(Items listed in a dataset)

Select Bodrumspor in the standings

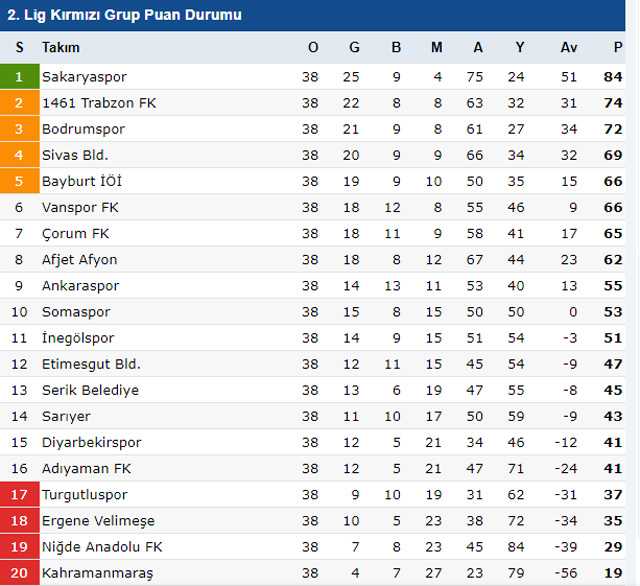coord(83,129)
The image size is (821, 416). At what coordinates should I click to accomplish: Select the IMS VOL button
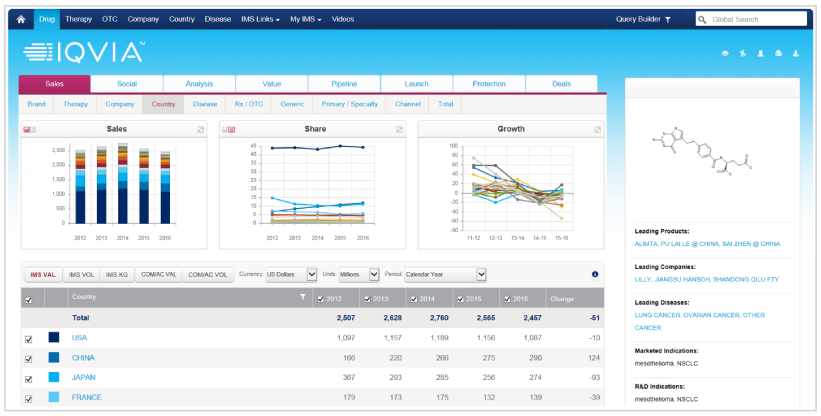(x=81, y=274)
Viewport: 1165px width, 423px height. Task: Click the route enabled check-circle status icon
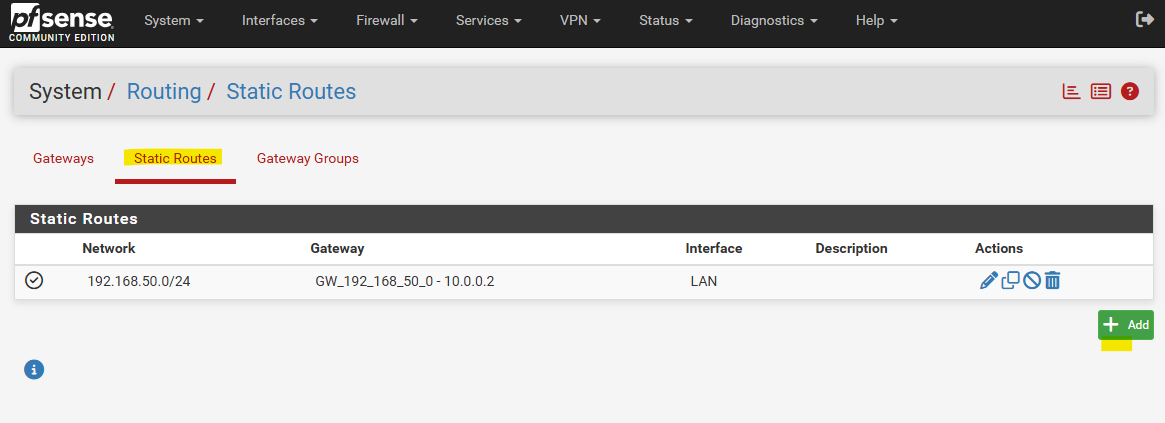34,280
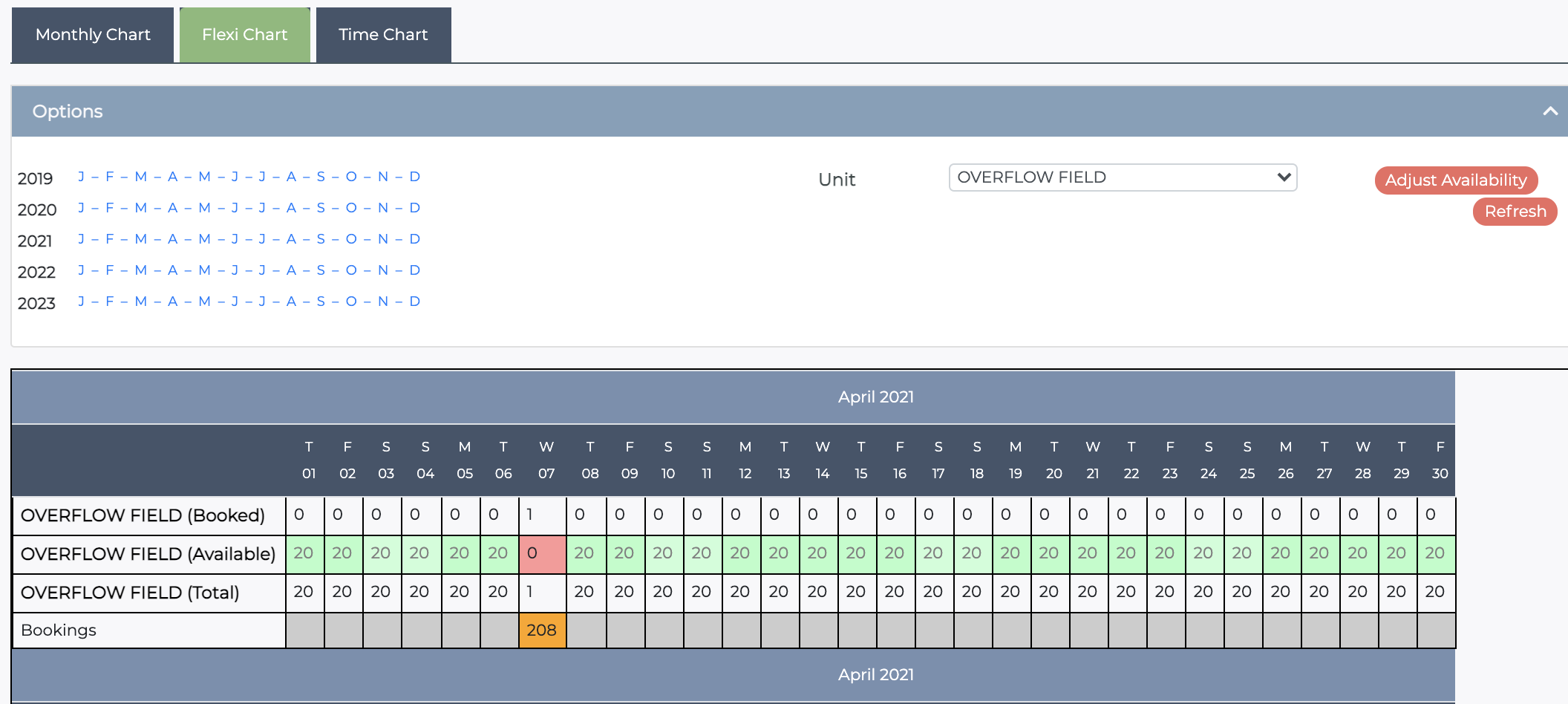Switch to the Monthly Chart tab
1568x704 pixels.
point(93,35)
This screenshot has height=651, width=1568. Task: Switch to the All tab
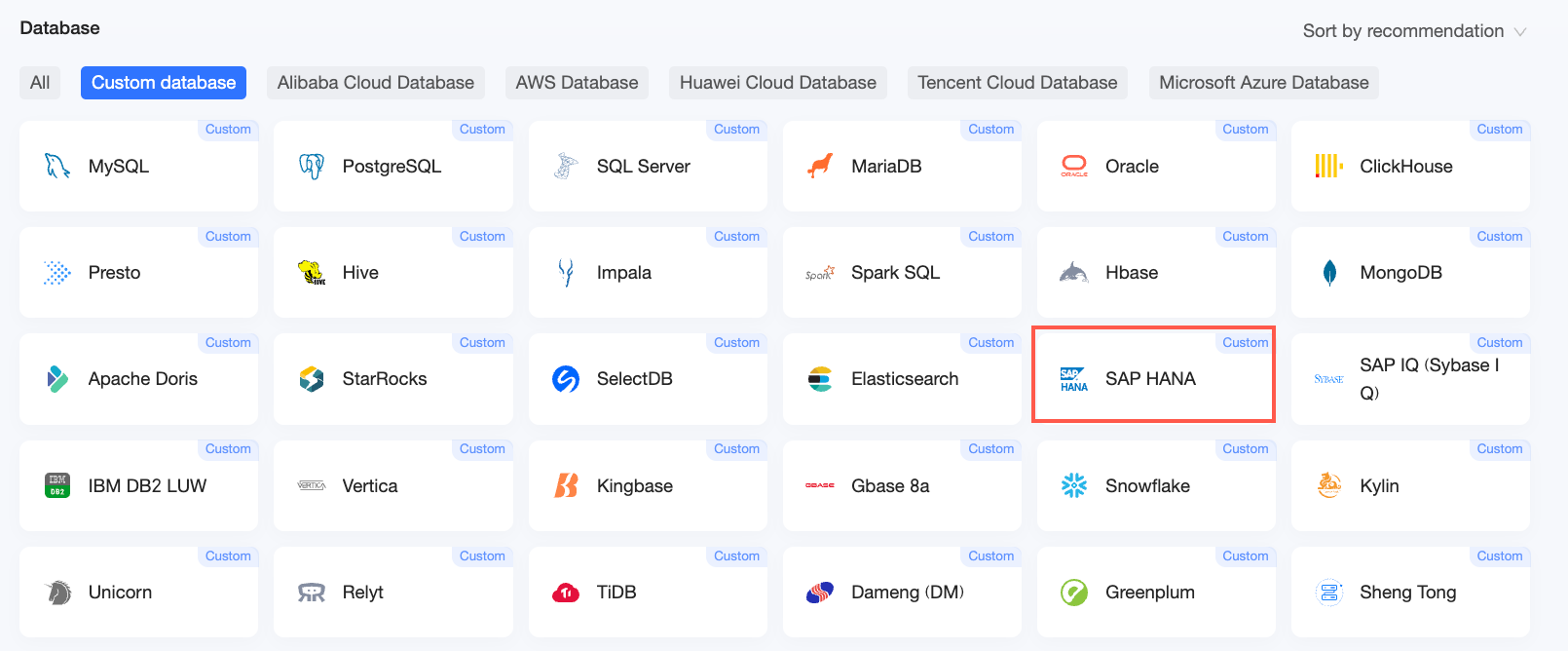point(40,83)
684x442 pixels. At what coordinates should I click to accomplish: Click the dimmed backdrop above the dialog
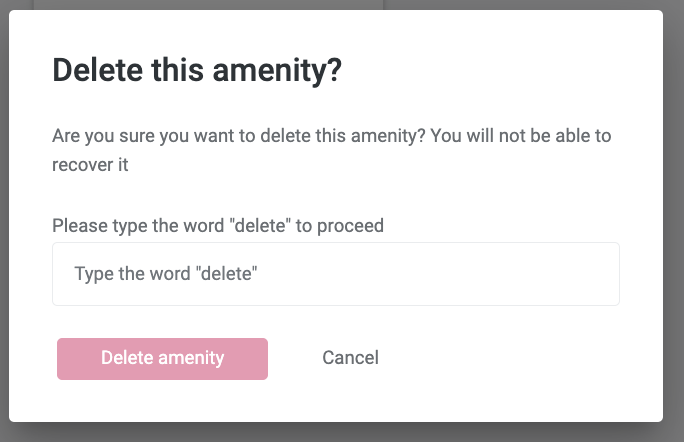tap(200, 5)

▶ _WORK ITEM_
The entries above should be retyped exactly, minus any pictures.

▶ _RESPONSE_
Select Bodrumspor in the standings

coord(83,129)
The image size is (821, 416). At what coordinates should I click to accomplish: Select the IMS VOL button
(x=81, y=274)
Viewport: 1165px width, 423px height. Task: Click the route enabled check-circle status icon
34,280
Switch to the Monthly Chart tab
1568x704 pixels.
point(93,35)
This screenshot has height=651, width=1568. Task: Switch to the All tab
point(40,83)
684x442 pixels. At what coordinates should I click to accomplish: Click the dimmed backdrop above the dialog
tap(200, 5)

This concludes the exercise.